▶ [WORK TO COMPLETE]:
Output the complete listing exactly, please, and keep the pictures out of it.

**** SOURCE DATA ****

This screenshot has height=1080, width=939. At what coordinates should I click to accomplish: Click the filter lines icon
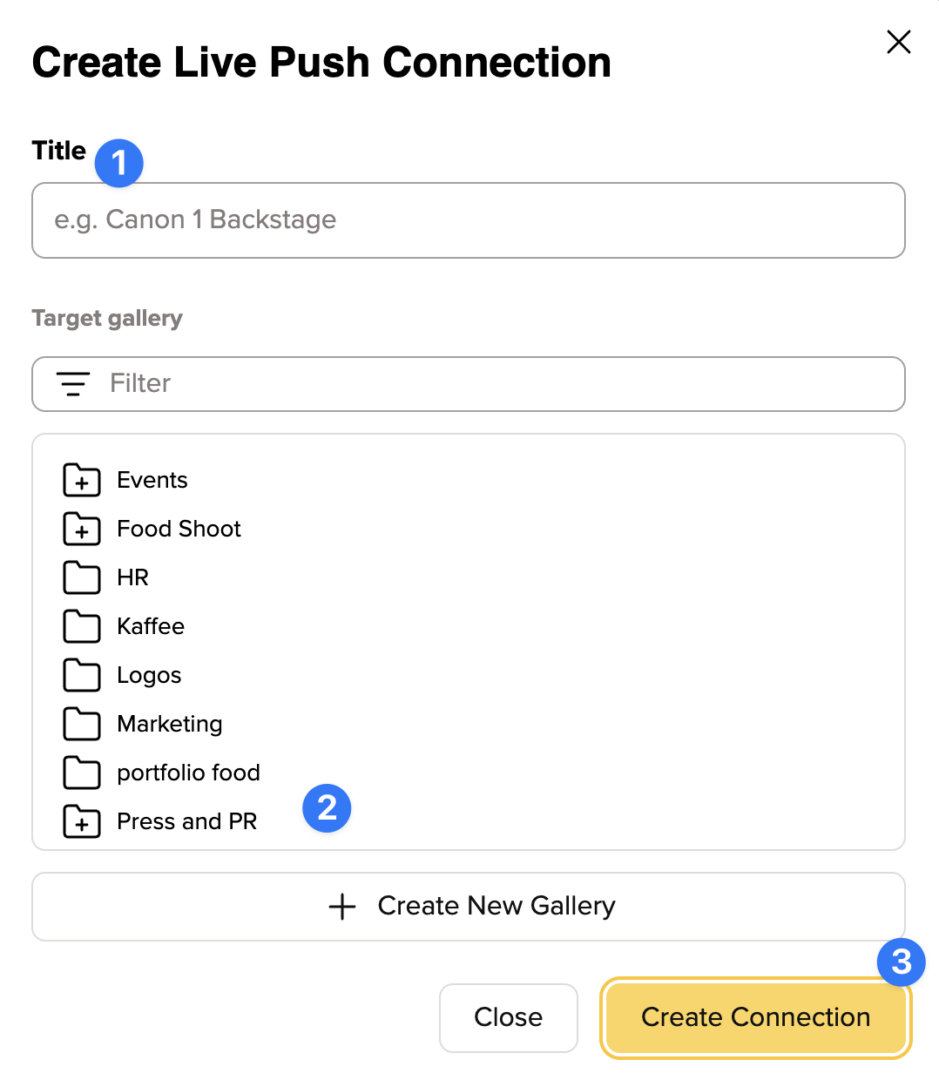point(72,384)
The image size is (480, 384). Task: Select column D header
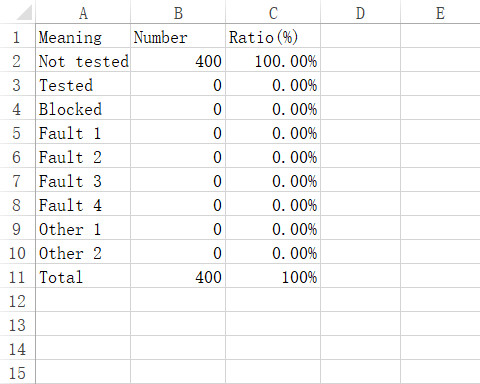(x=360, y=12)
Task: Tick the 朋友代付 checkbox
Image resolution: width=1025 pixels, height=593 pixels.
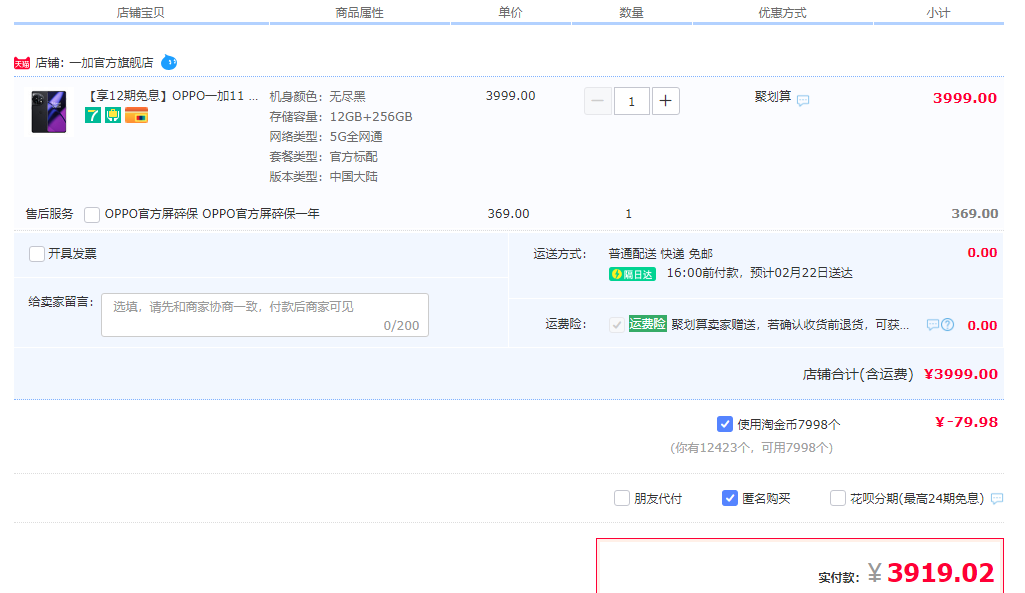Action: 622,498
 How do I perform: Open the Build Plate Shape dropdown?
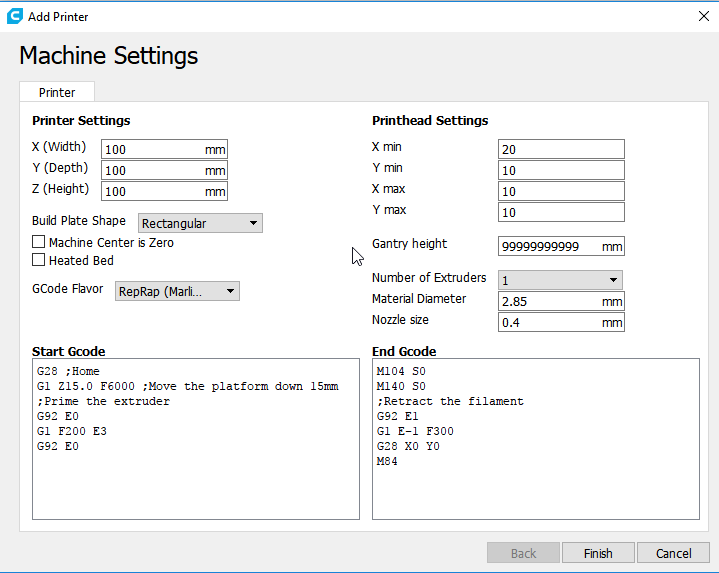pos(200,223)
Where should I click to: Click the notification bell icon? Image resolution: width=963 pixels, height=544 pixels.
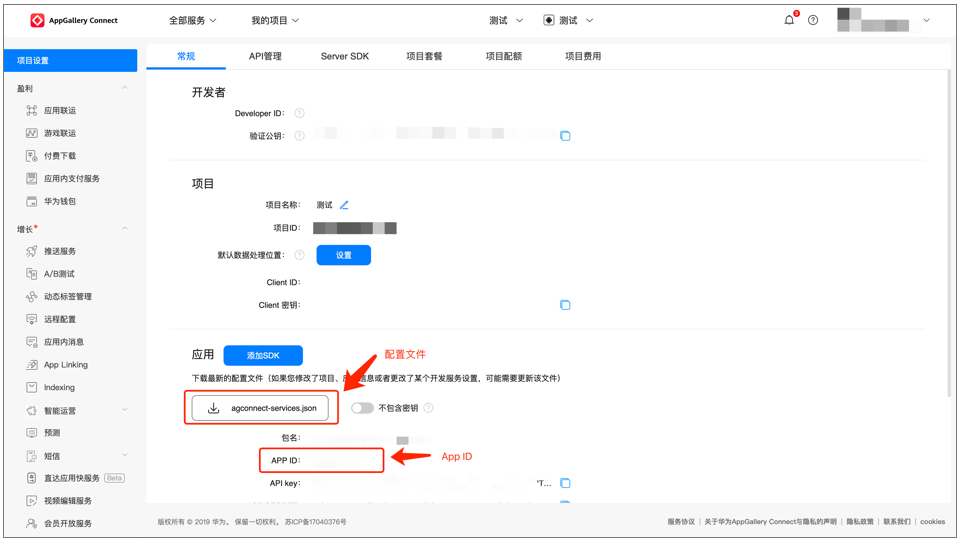789,20
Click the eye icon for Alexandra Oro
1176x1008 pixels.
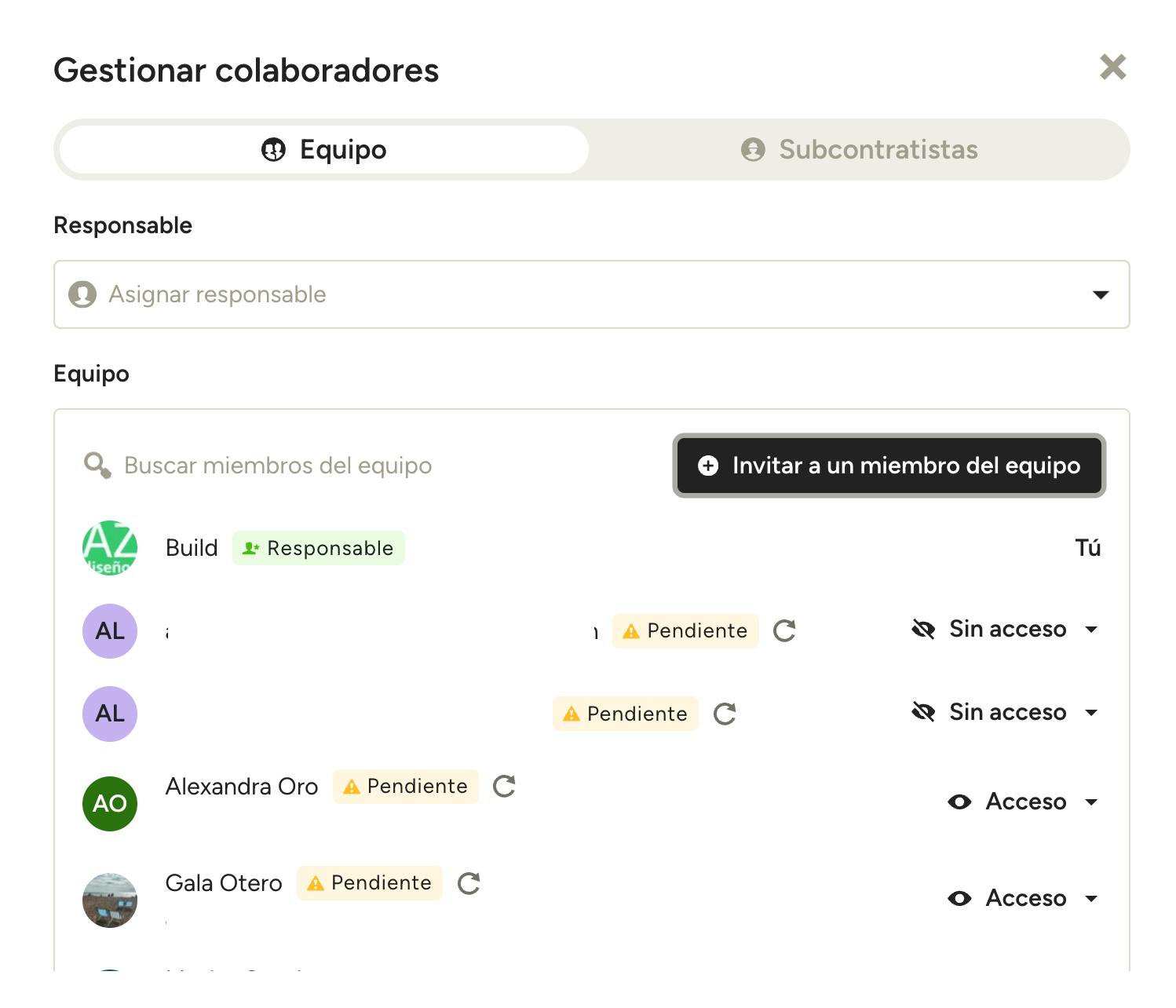click(959, 802)
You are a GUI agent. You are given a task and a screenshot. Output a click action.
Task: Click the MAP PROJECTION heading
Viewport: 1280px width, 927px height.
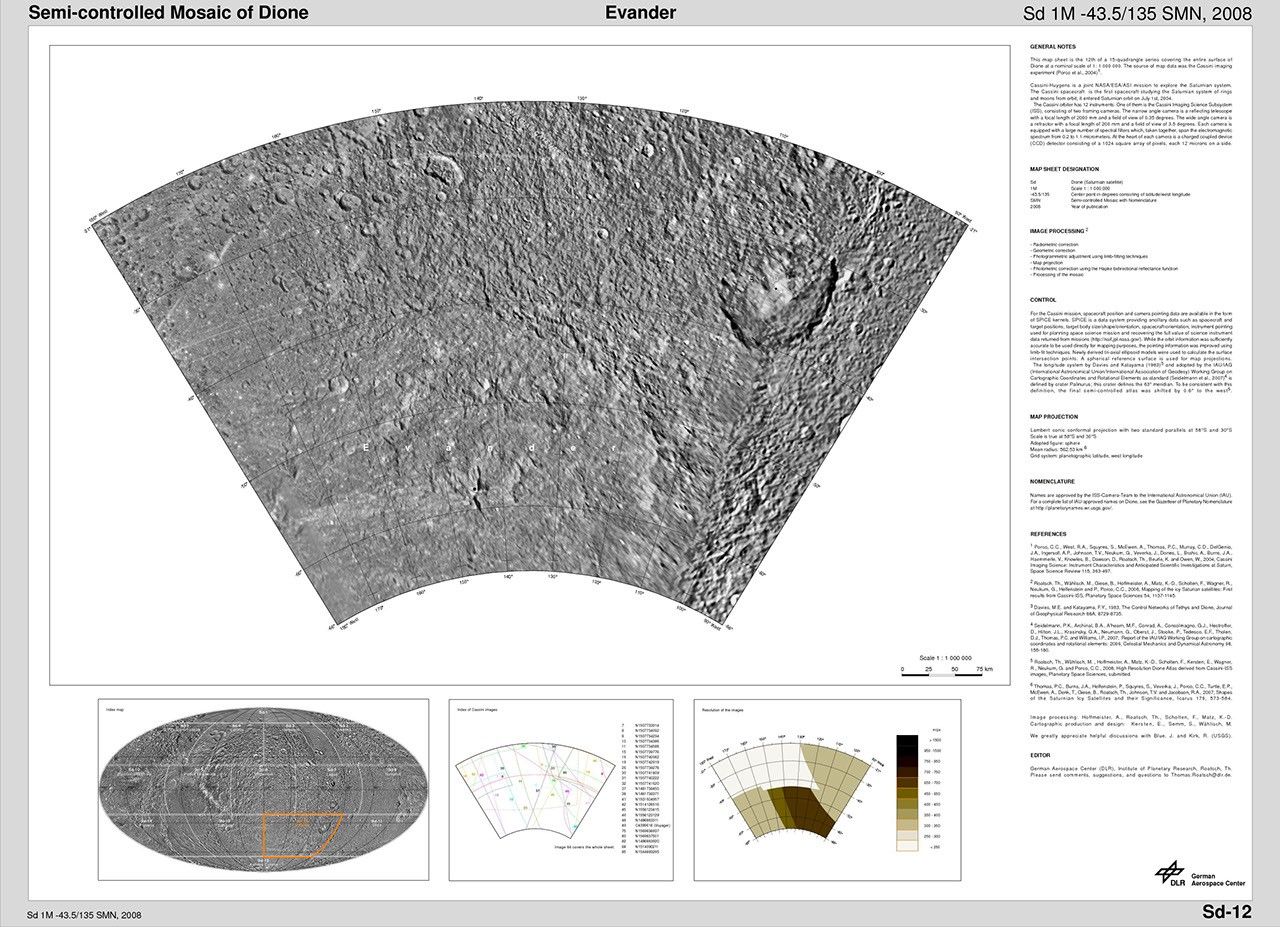[x=1056, y=416]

****

▶ [FINAL ANSWER]:
This screenshot has height=1080, width=939. At what coordinates should I click to accomplish: Click the filter lines icon
point(72,384)
The image size is (480, 384). Task: Select column D header
(x=360, y=12)
Task: Tick the 朋友代付 checkbox
Image resolution: width=1025 pixels, height=593 pixels.
Action: 622,498
 How do I perform: Open the Build Plate Shape dropdown?
pos(200,223)
Where should I click to: Click the notification bell icon? Image resolution: width=963 pixels, height=544 pixels.
789,20
Click the eye icon for Alexandra Oro
1176x1008 pixels.
click(959, 802)
You are a GUI agent. You are given a task and a screenshot. Output a click action.
Task: Click the MAP PROJECTION heading
Viewport: 1280px width, 927px height.
[x=1056, y=416]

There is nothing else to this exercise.